Passage choisi:
--*--
L’enquête a pu établir que George Degiorgio, connu des services de police, était sur écoute des services de sécurité maltais pour une autre affaire, avant même le meurtre, mais il semble que ces écoutes ne permettaient pas de détecter ce qu’il était en train de préparer. Plus intriguant encore, la police est convaincue que les trois malfrats ont été prévenus en amont de leur arrestation – ils avaient d’ailleurs jeté leurs téléphones portables à la mer.

Malgré ces indices troublants, les enquêteurs privilégient, à ce stade, la piste criminelle. « Vous devriez éviter de supposer que tout cela était une conspiration politique », met en garde une source proche de l’enquête.

Ainsi à ce jour, aucun des responsables politiques sur lesquels la journaliste a écrit n’a été entendu par la police. Ce que déplore la famille de Daphne Caruana Galizia, persuadée que le mobile du meurtre de la journaliste est politique. La famille affirme avoir notamment transmis au magistrat chargé de l’enquête criminelle des informations sur les « fréquentations du ministre de l’économie, Chris Cardona », sur la base de « plusieurs témoignages » reçus sur le sujet. Le ministre avait porté plainte pour diffamation contre la journaliste.

Des « habitudes » dans un bar

« Cardona et les frères Degiorgio ont été vus en train de boire des verres dans le même bar », affirme la famille de la journaliste dans un communiqué transmis aux médias de Forbidden Stories. Si cela ne prouve pas en soi que le ministre ait entretenu des liens avec les suspects, ni a fortiori qu’il soit lié d’une quelconque façon à l’assassinat, la famille espère que cette information sera versée à l’enquête et vérifiée.
--*--
Bloc de données:
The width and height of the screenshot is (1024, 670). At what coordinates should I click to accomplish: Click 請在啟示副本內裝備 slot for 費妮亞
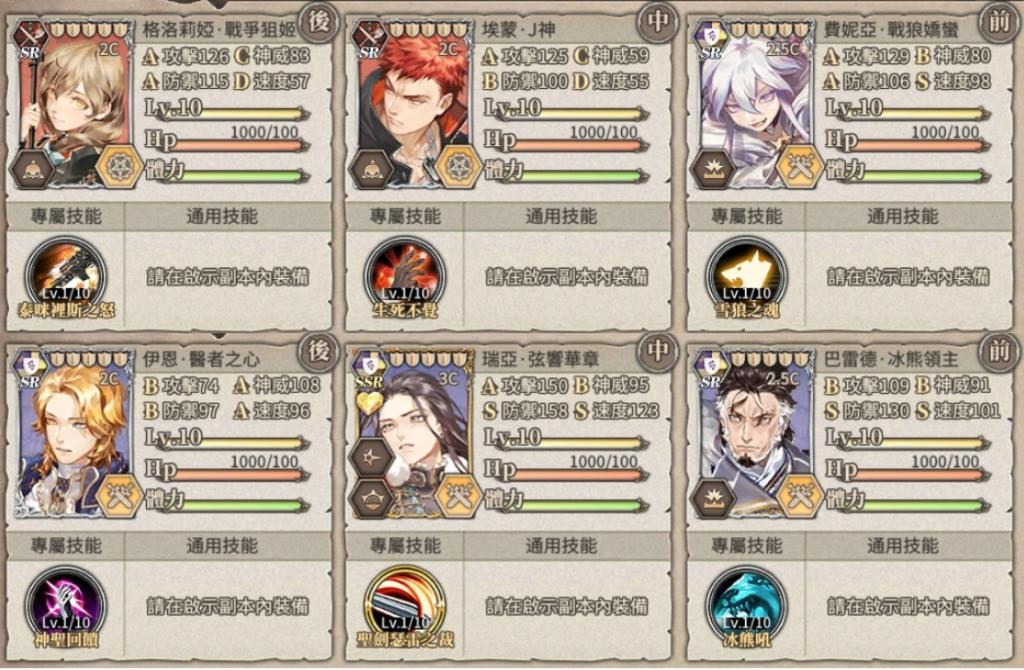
--*--
Exercice proposé: Dans le passage choisi, pour quel motif le ministre de l'économie Chris Cardona avait-il porté plainte contre la journaliste ?

Solution du problème: Pour diffamation.